Now let's compute the probality of the sentences '"Das ein ist richtige Satz ." and "Das ist ein richtiger Satz ." using our smoothed 2-gram model.

In [92]:
# Use sentence_to_token_ids() to convert the sentences to token IDs

# Define a program 'compute_probability_of_sentence' that computes the probability of a sentence

def compute_probability_of_sentence(sentence, p_1gram_smoothed, p_2gram, lambdas_2gram):
    tokens = sentence_to_token_ids(sentence)
    prob = 1
    # Draw the first token from the 1-gram model
    first_token = tokens[0]
    prob *= p_1gram_smoothed[first_token]
    # Draw the remaining tokens from the 2-gram model
    for i in range(1, len(tokens)):
        last_token = tokens[i - 1]
        token = tokens[i]
        if last_token in p_2gram and token in p_2gram[last_token]:
            prob *= lambdas_2gram[last_token] * p_2gram[last_token][token] + (1 - lambdas_2gram[last_token]) * p_1gram_smoothed[token]
        else:
            prob *= p_1gram_smoothed[token]
    return prob


In [93]:
sent1 = compute_probability_of_sentence('Das ist ein richtige Satz .', p_1gram_smoothed, p_2gram, lambdas_2gram)
print('The probability of "Das ist ein richtige Satz ." is {:.2e}'.format(sent1))

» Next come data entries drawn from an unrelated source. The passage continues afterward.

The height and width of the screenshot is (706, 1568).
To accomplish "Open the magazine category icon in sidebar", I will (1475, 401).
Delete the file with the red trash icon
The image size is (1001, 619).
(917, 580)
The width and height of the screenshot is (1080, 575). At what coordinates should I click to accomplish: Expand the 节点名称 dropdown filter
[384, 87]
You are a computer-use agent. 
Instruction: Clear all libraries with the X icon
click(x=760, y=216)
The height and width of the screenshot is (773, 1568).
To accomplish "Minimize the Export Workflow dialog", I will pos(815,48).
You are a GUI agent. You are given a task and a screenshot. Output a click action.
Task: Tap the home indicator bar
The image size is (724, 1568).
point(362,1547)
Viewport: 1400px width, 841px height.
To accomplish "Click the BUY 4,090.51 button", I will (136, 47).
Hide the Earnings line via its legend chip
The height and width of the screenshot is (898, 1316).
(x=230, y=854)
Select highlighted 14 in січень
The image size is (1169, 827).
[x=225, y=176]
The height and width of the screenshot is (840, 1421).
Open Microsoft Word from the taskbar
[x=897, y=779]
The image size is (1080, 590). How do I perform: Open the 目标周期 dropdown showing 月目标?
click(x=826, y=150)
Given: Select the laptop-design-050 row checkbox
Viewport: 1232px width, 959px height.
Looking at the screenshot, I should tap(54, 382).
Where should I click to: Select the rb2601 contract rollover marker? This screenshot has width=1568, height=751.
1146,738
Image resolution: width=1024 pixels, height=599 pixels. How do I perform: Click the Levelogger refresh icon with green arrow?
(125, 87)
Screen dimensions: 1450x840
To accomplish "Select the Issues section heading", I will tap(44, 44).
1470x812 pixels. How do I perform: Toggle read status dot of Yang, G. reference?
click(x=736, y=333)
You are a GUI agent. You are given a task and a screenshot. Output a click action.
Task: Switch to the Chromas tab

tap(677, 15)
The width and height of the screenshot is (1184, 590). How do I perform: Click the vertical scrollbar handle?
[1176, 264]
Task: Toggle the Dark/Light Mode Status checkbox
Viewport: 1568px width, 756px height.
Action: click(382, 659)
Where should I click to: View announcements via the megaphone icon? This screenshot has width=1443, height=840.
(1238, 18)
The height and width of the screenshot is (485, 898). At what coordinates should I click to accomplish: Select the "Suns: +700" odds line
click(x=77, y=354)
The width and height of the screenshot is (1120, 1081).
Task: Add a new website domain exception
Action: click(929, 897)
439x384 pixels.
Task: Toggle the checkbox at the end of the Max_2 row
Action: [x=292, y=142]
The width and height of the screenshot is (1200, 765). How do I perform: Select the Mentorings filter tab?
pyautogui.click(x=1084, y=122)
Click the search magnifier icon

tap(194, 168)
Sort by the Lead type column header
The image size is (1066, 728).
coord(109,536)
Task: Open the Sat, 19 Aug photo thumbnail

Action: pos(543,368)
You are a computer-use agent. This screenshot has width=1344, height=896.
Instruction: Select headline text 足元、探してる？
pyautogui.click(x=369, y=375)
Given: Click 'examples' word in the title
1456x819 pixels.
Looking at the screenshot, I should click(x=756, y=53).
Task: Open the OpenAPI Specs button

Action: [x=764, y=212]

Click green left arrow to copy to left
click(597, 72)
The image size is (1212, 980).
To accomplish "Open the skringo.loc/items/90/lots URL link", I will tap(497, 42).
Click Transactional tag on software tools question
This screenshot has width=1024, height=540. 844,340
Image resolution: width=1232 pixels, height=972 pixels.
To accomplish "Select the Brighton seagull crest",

The probability of "Das ist ein richtige Satz ." is 8.13e-17


In [94]:
sent2 = compute_probability_of_sentence('Das ist ein richtiger Satz .', p_1gram_smoothed, p_2gram, lambdas_2gram)
print('The probability of "Das ist ein richtiger Satz ." is {:.2e}'.format(sent2))

The probability of "Das ist ein richtiger Satz ." is 2.22e-13


In [95]:
print('"Das ist ein richtiger Satz ." is around {:.0f} times more probable than "Das ist ein richtige Satz ."'.format(sent2/sent1))

"Das ist ein richtiger Satz ." is around 2724 times more probable than "Das ist ein richtige Satz ."


Let's look at the conditional probabilities

In [96]:
print ('p(richtige|ein)',lambdas_2gram[sentence_to_token_ids('ein')[0]] * p_2gram[sentence_to_token_ids('ein')[0]][sentence_to_token_ids('richtige')[0]] + (1 - lambdas_2gram[sentence_to_token_ids('ein')[0]]) * p_1gram_smoothed[sentence_to_token_ids('richtige')[0]])
print ('p(Satz|richtige)',lambdas_2gram[sentence_to_token_ids('richtige')[0]] * p_2gram[sentence_to_token_ids('richtige')[0]][sentence_to_token_ids('Satz')[0]] + (1 - lambdas_2gram[sentence_to_token_ids('richtige')[0]]) * p_1gram_smoothed[sentence_to_token_ids('Satz')[0]])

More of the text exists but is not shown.